Several studies have demonstrated an association between prenatal alcohol exposure (PAE) and altered brain structure. However, more research is needed to understand how structural brain changes may influence neurocognitive performance in children with PAE at the age of school entry. We investigated the associations between PAE and cortical and subcortical gray matter morphology and whether PAE-related structural brain changes mediate the associations between PAE and neurocognitive outcomes in 6- to 7-year-old children.

METHODS

One hundred fifty-eight children (49 PAE, 109 unexposed controls; 46% female; mean age 76 ± 5 months) who participated in a brain imaging substudy of the population-based Drakenstein Child Health Study were included. The children had moderate-to-high PAE without other substance exposure, except prenatal tobacco exposure. T1-weighted brain structural scans were acquired using a 3T MRI scanner. General linear models and mediation analyses tested the associations of PAE with cortical and subcortical metrics and associated neurocognitive outcomes.

RESULTS

PAE was associated with a smaller total cortical surface area and had multivariate effects on regional cortical volume and surface area in the temporal lobe.
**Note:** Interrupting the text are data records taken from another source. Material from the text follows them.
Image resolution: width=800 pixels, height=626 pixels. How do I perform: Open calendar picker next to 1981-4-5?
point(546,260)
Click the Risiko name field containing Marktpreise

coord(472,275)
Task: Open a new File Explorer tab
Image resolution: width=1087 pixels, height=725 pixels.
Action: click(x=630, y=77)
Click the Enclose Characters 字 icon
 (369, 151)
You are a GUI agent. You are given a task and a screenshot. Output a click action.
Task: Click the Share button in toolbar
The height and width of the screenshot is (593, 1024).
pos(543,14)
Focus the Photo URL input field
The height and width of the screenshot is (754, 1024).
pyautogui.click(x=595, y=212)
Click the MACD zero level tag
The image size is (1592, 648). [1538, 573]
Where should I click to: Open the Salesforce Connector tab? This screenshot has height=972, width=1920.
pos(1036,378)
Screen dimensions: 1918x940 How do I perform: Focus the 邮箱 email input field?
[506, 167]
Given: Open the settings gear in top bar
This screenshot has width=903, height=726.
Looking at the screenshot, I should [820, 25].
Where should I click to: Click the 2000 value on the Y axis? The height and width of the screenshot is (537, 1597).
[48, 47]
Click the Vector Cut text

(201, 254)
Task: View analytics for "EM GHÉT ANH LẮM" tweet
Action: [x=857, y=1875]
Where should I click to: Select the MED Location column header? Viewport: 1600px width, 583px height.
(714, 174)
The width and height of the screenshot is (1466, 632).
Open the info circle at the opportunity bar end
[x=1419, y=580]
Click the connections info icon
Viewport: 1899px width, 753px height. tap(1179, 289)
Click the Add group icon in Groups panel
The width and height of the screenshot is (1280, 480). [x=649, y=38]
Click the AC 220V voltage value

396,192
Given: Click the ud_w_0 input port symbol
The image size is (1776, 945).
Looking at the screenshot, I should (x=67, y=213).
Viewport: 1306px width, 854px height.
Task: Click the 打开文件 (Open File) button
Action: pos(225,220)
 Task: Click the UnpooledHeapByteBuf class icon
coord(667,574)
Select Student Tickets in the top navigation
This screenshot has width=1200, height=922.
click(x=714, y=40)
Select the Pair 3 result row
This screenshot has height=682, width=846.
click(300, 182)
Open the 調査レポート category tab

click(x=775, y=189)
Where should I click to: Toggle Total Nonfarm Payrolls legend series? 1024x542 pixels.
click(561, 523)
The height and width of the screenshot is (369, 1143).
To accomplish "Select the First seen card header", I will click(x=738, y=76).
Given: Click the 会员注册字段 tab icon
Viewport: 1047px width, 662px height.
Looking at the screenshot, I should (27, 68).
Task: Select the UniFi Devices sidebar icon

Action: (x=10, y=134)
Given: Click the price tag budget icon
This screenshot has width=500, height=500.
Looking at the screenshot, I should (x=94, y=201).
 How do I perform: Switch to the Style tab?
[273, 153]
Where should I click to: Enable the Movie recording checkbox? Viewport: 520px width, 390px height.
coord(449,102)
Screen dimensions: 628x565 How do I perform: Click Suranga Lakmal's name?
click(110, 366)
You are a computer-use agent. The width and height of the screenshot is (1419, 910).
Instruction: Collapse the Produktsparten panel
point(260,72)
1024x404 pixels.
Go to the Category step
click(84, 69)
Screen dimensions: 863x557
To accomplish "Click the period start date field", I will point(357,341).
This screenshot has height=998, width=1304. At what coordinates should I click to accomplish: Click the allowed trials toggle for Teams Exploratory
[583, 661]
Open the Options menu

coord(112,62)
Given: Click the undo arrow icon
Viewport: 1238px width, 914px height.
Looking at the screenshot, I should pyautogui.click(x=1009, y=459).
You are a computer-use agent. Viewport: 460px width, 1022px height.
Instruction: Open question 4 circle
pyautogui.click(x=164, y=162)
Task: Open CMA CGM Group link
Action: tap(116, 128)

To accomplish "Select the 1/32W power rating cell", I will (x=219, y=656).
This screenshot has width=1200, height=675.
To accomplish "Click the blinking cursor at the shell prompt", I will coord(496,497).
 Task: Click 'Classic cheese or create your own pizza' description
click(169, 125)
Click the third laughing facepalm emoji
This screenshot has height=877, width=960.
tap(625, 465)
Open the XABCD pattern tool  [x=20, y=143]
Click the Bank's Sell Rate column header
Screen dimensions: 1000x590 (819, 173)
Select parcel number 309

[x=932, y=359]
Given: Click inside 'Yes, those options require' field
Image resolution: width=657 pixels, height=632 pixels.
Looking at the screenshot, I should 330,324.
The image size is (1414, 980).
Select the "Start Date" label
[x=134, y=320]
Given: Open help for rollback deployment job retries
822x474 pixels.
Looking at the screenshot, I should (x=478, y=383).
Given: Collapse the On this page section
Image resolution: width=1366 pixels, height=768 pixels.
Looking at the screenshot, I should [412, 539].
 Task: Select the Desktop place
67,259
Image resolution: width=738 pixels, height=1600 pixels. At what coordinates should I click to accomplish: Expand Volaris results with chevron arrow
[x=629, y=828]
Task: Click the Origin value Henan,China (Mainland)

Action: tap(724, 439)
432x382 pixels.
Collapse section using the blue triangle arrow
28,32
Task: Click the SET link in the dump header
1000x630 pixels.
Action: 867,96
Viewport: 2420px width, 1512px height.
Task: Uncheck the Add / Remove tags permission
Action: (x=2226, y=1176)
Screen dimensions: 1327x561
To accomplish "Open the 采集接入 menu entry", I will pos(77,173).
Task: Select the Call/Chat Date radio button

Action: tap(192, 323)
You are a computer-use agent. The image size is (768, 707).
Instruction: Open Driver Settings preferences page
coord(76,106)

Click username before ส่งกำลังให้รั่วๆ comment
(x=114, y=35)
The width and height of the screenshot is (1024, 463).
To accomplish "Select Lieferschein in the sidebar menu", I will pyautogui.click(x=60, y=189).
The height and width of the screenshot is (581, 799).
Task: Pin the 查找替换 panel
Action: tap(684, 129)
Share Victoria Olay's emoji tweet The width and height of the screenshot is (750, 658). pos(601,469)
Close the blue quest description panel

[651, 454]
The smaller volume and surface area of the left middle temporal gyrus mediated associations between PAE and neurocognitive outcomes for numeracy and mathematics and/or cognition and executive functioning. Findings persisted when adjusting for age, sex, maternal education, prenatal tobacco exposure, and, in volumetric and surface area models, intracranial volume.

CONCLUSION

This study suggests that there is persistent altered brain structural development in children with PAE, consistent with previous findings in this cohort at infancy and age 2-3 years. Cortical changes in regions known to play a role in numeracy and semantic memory mediated associations between PAE and neurocognitive deficits, highlighting clinical relevance. Efforts to prevent PAE and improve neurocognitive development in children with PAE should be implemented as early as possible after birth.